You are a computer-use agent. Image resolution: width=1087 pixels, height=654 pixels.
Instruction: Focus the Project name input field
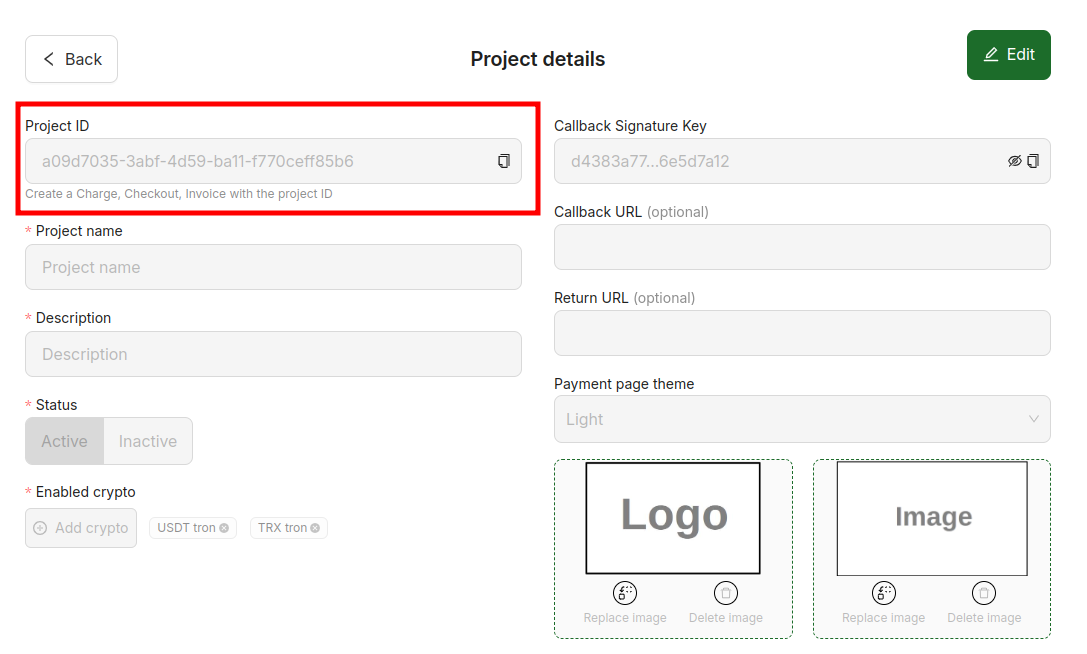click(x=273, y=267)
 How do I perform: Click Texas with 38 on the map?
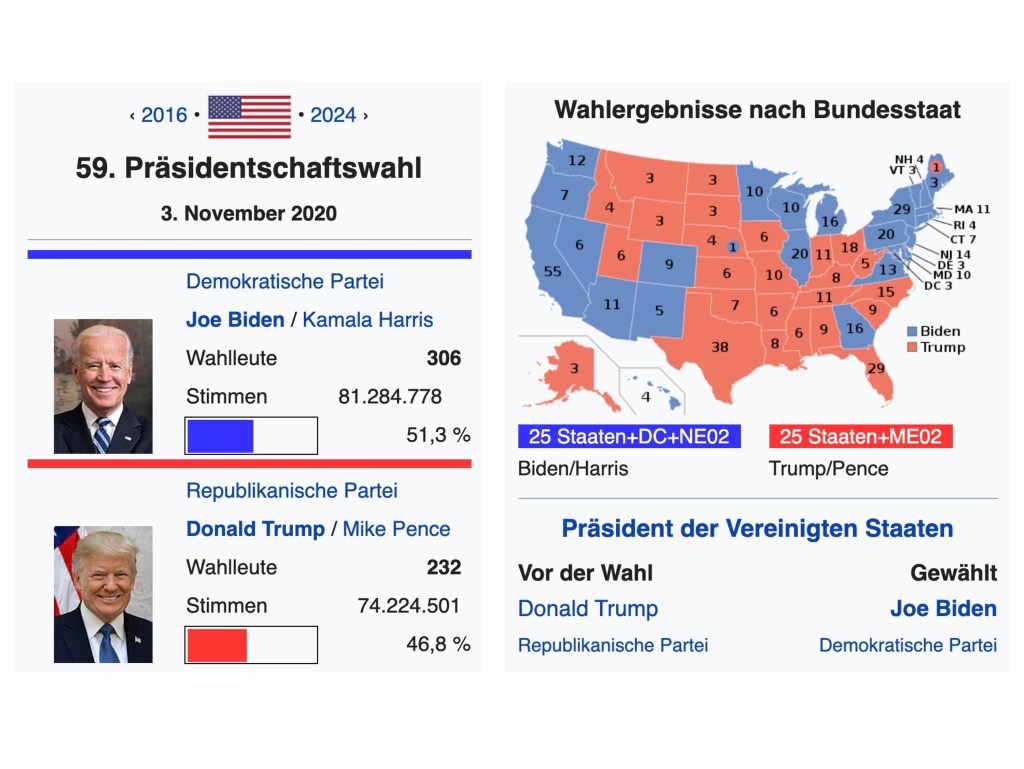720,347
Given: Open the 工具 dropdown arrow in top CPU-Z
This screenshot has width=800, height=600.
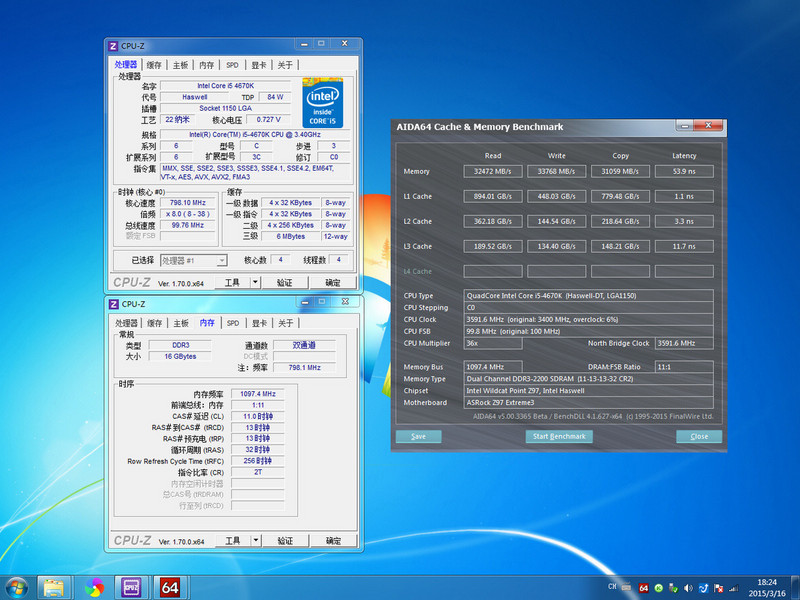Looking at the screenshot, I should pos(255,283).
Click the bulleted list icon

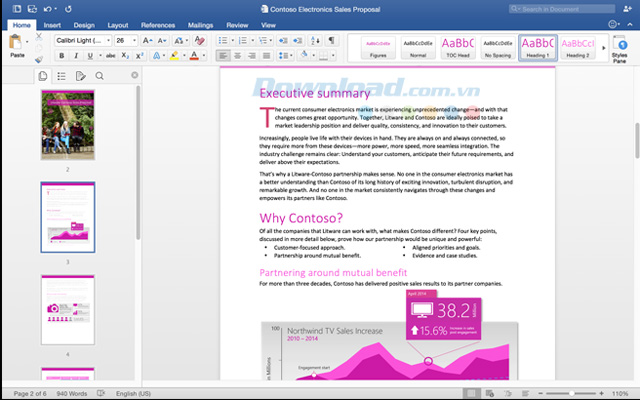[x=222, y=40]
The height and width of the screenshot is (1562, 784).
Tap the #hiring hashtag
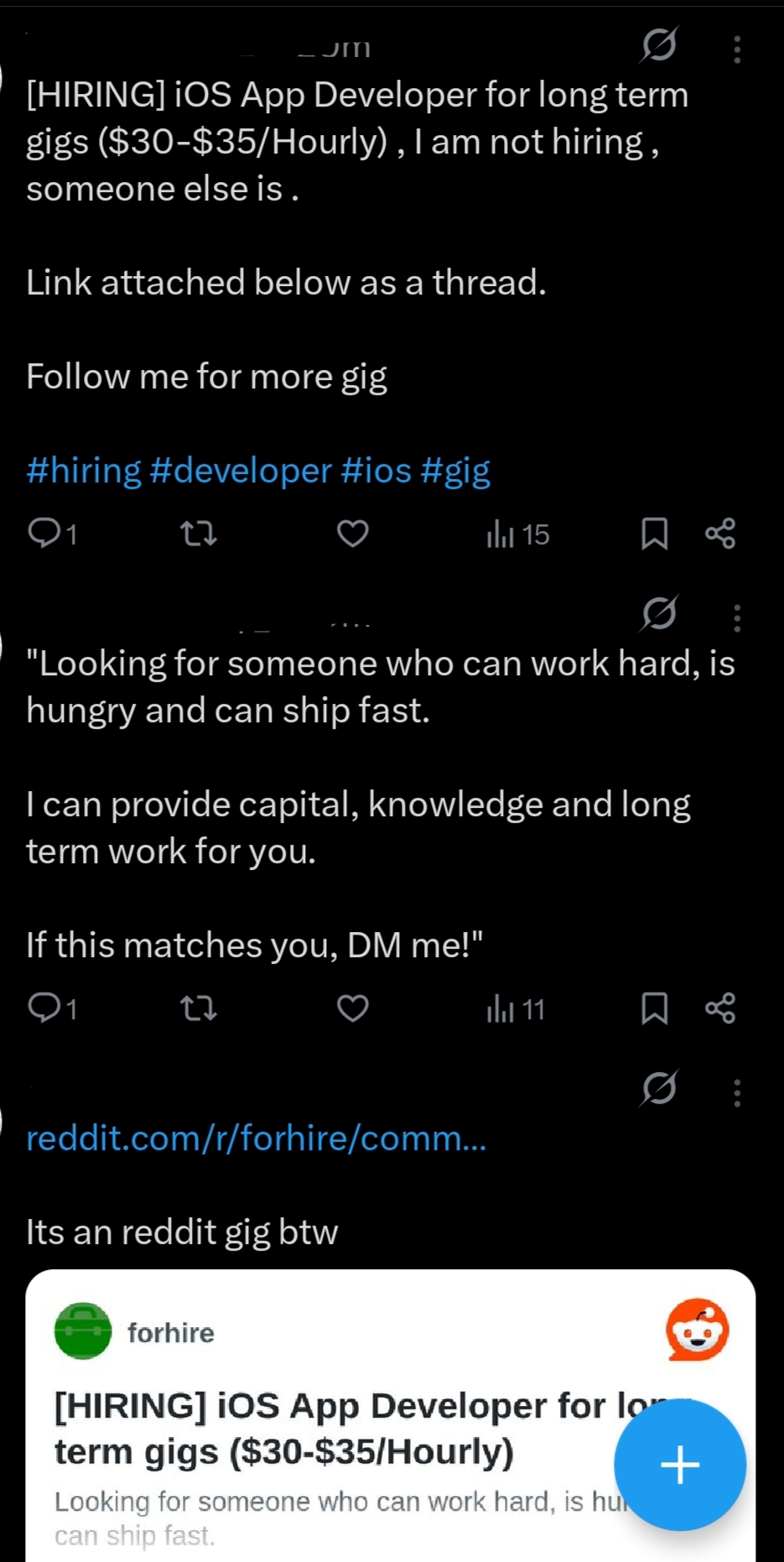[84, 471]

-----

Reproduce the data above line for line, without the pictures.

You are a computer-use agent. Image resolution: width=1087 pixels, height=654 pixels.
Instruction: Focus the Project name input field
click(x=273, y=267)
 How do I perform: Click Texas with 38 on the map?
720,347
Given: Open the 工具 dropdown arrow in top CPU-Z
This screenshot has width=800, height=600.
Looking at the screenshot, I should pos(255,283).
Click the bulleted list icon

[x=222, y=40]
The height and width of the screenshot is (1562, 784).
Tap the #hiring hashtag
[84, 471]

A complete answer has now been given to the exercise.